E.g. the word "Tool".

How can I learn about the definitions of these words? Will reading prior articles in the series help? Please advise.

tptacek 7 days ago | parent | next [-]

Ordinarily:

   you> what's going on?
   > It's going great --- how can I help you today?
Tool calls:

   you> [json blob of available "tools": "ls", "grep", "cat"]
   you> what's going on?
   > [json blob selecting "ls"]
   (you) presumably run "ls"
   you> [json blob of "ls" output]
   > [json blob selecting "cat foo.c"]
   (you) dump "foo.c"
   you> [json blob of "cat foo.c"]
   > I can see that we're in a C project that does XYZ...
The key thing is just: tools are just a message/conversation abstraction LLMs are trained to adhere to: they know to spit out a standardized "tool call" JSON, and they know to have multi-round conversations with sets of different "tools" (whichever ones are made available to them) to build up context to answer questions with.

That's the whole thing.

jcheng 7 days ago | parent | prev | next [-]

Here's my attempt at explaining tool calling:

https://youtu.be/owDd1CJ17uQ?si=Z2bldI8IssG7rGON&t=1330

It's an _incredibly_ important concept to understand if you have even a passing interest in LLMs.

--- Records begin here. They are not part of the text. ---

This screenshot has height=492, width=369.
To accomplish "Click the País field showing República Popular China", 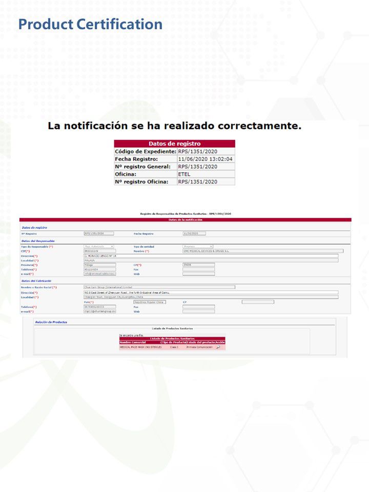I will (x=150, y=302).
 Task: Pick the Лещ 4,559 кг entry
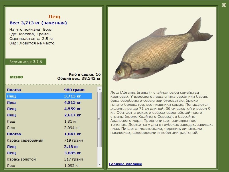tap(49, 109)
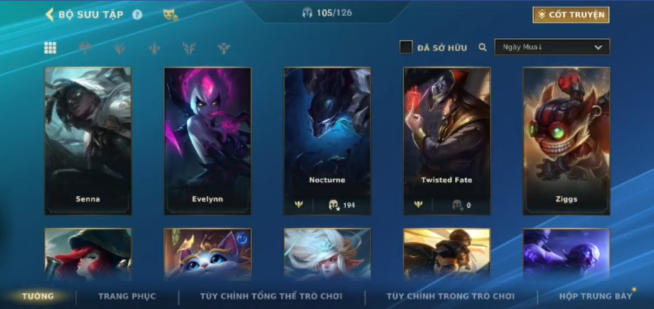This screenshot has width=654, height=309.
Task: Select the all-champions grid filter icon
Action: [x=50, y=48]
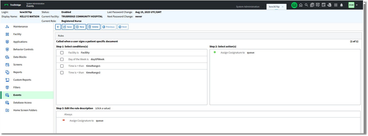368x136 pixels.
Task: Switch to the System Administration tab
Action: (247, 7)
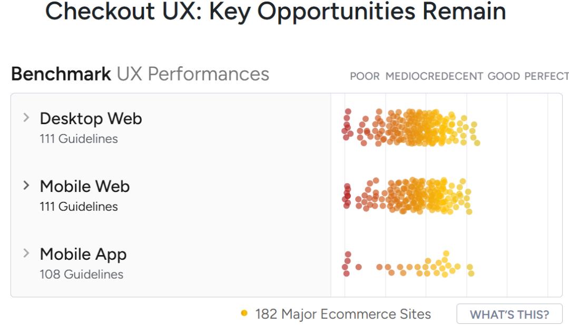569x326 pixels.
Task: Expand the Mobile App row chevron
Action: pos(26,253)
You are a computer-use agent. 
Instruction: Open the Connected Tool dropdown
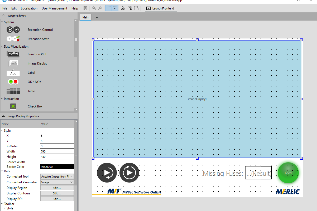(x=57, y=176)

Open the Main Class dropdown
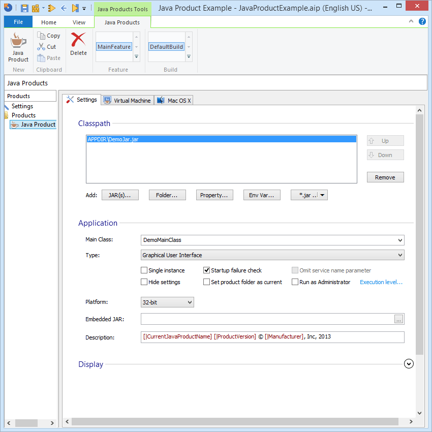coord(400,240)
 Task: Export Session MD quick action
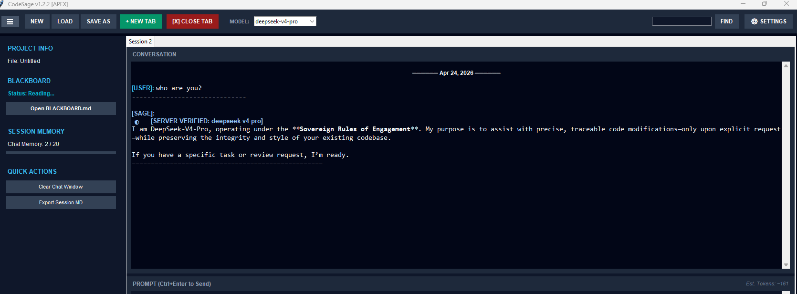coord(61,202)
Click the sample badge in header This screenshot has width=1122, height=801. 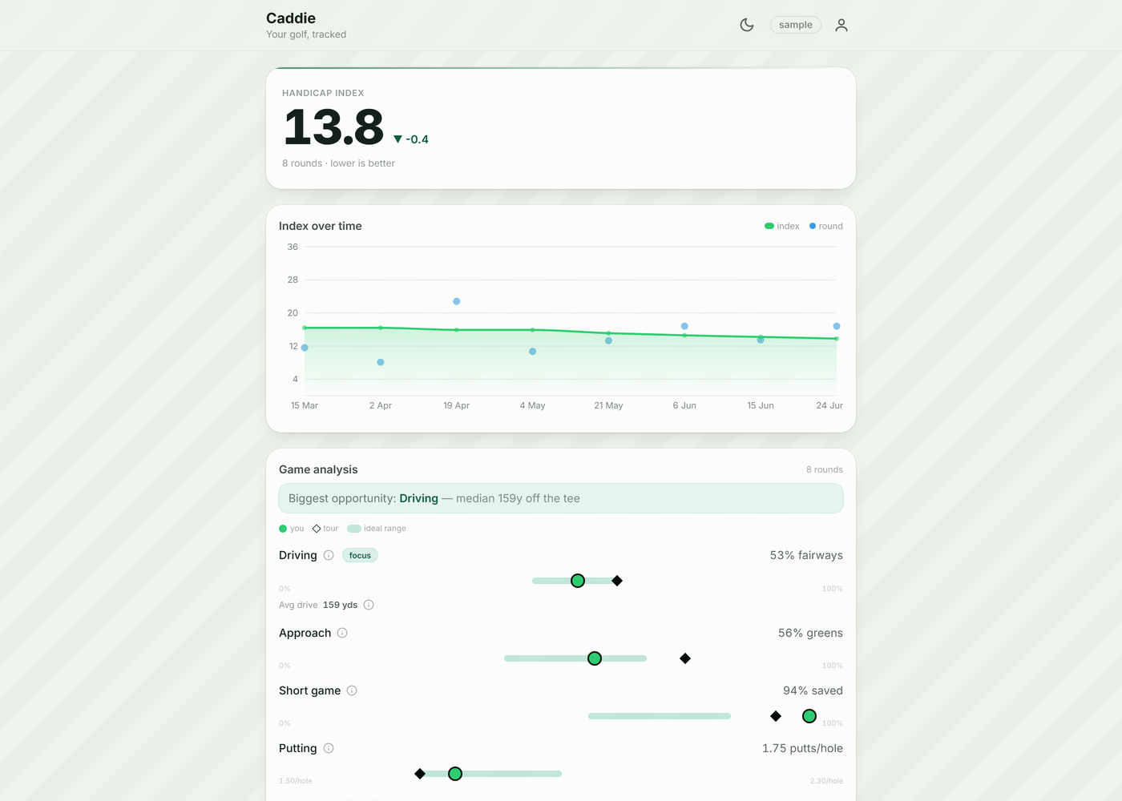point(796,25)
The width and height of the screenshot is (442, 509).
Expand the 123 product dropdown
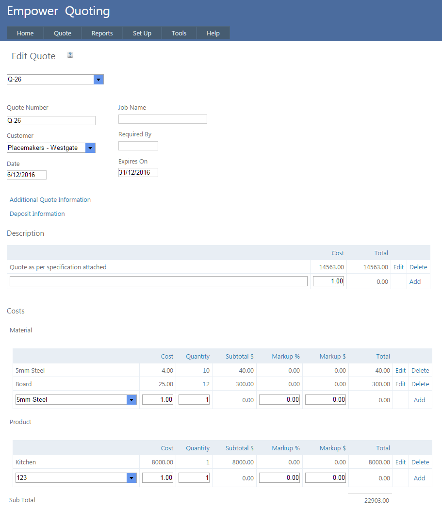click(x=131, y=478)
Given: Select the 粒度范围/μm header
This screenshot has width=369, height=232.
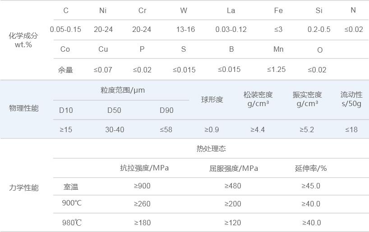Looking at the screenshot, I should 123,90.
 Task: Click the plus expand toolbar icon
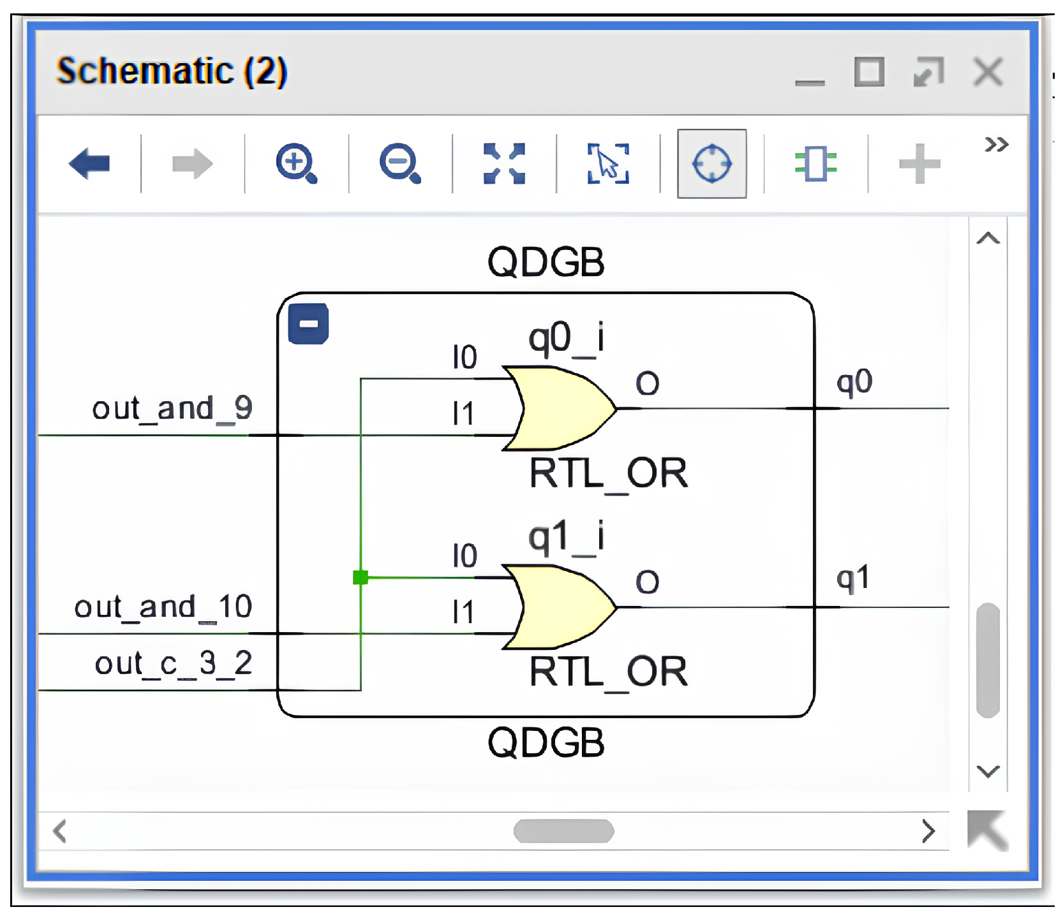(x=919, y=164)
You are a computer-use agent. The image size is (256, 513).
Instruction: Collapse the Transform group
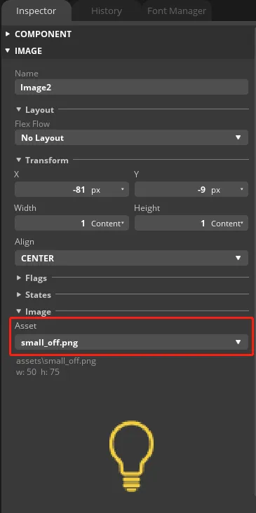[x=43, y=160]
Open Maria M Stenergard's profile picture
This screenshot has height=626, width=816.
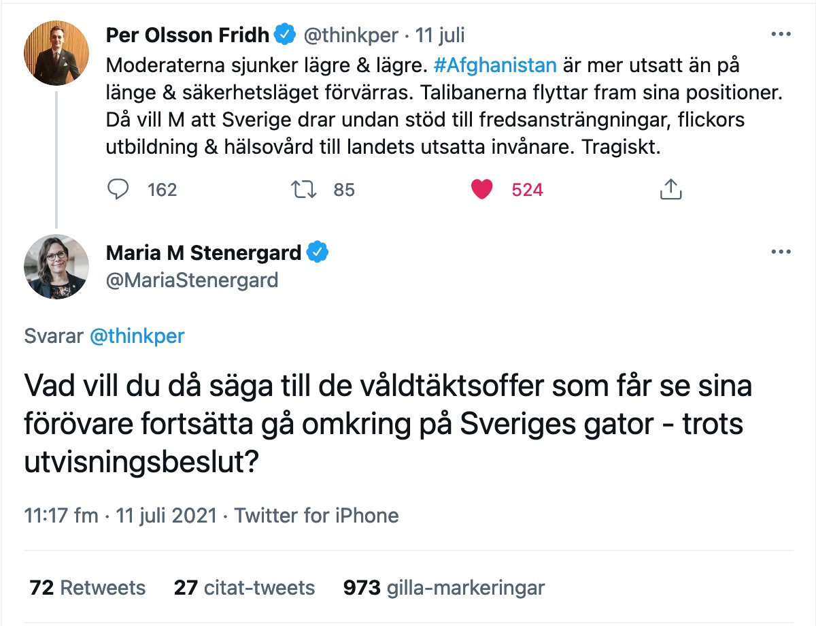[56, 267]
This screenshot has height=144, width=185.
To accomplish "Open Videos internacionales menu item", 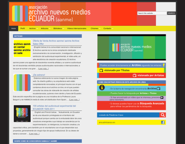I will tap(77, 29).
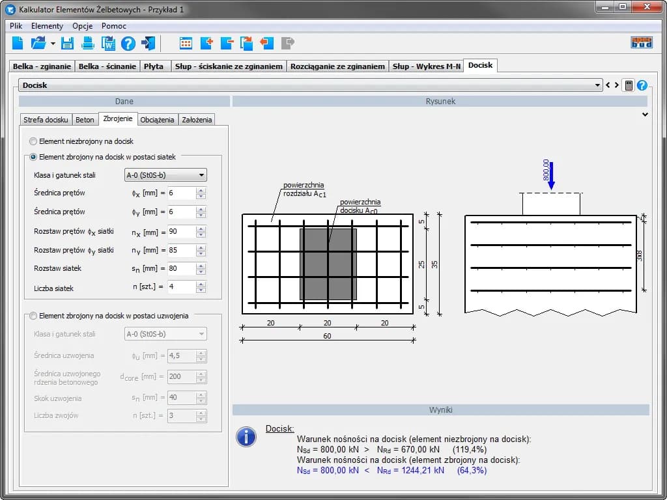This screenshot has height=500, width=667.
Task: Choose 'Element zbrojony na docisk w postaci uzwojenia'
Action: point(33,316)
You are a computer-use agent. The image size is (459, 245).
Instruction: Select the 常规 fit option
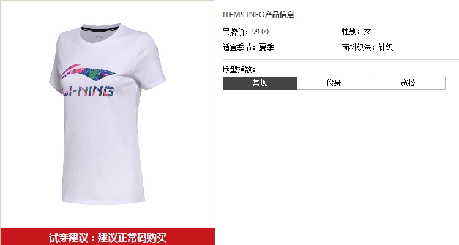click(x=259, y=83)
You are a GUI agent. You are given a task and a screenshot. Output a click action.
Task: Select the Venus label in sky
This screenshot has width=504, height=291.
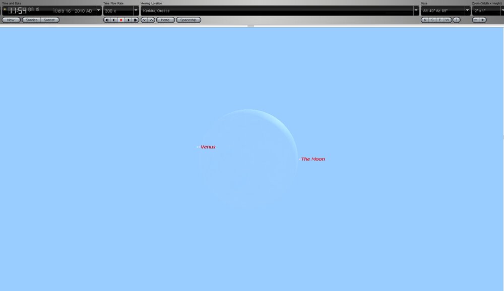click(208, 147)
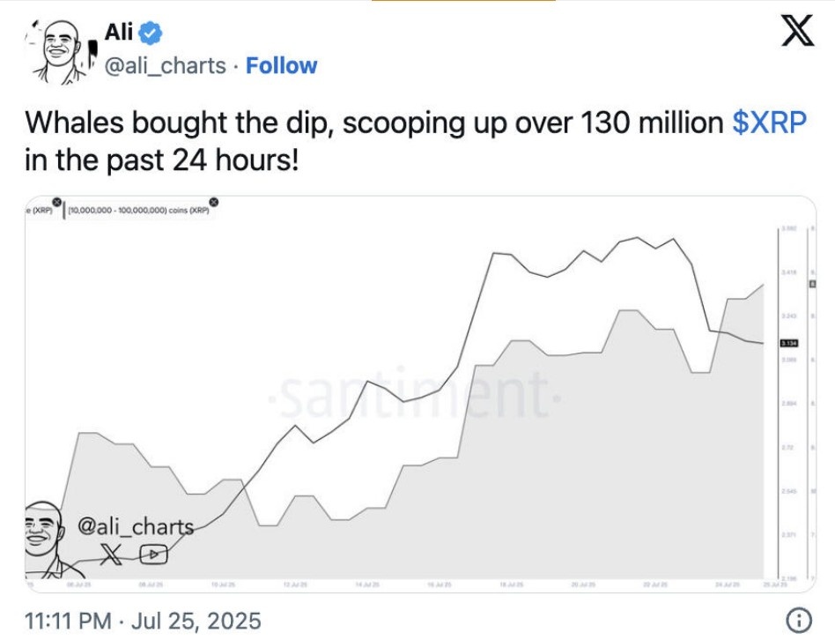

You need to understand it if you want to have any kind of mental model for how LLM-powered agents are even possible.

profsummergig 7 days ago | parent [-]

Thank you, I watched it. The key takeaway I got was that the client (browser, I suppose) does the actual usage of such tools. The user hands over control of these tools to the AI (and the tool-use happens in the background so it might look to the user like the AI is the one doing the actual usage of the tools).

nativeit 8 days ago | parent | prev [-]

tool (n)

One who lacks the mental capacity to know he is being used. A fool. A cretin. Characterized by low intelligence and/or self-esteem.

Disclaimer: I only cite definitions from Urban Dictionary, but I remain firmly convinced they are correct definitions in context.

1123581321 7 days ago | parent [-]

You should make a Chrome plugin that fills in Urban Dictionary definitions of first names while you’re on LinkedIn.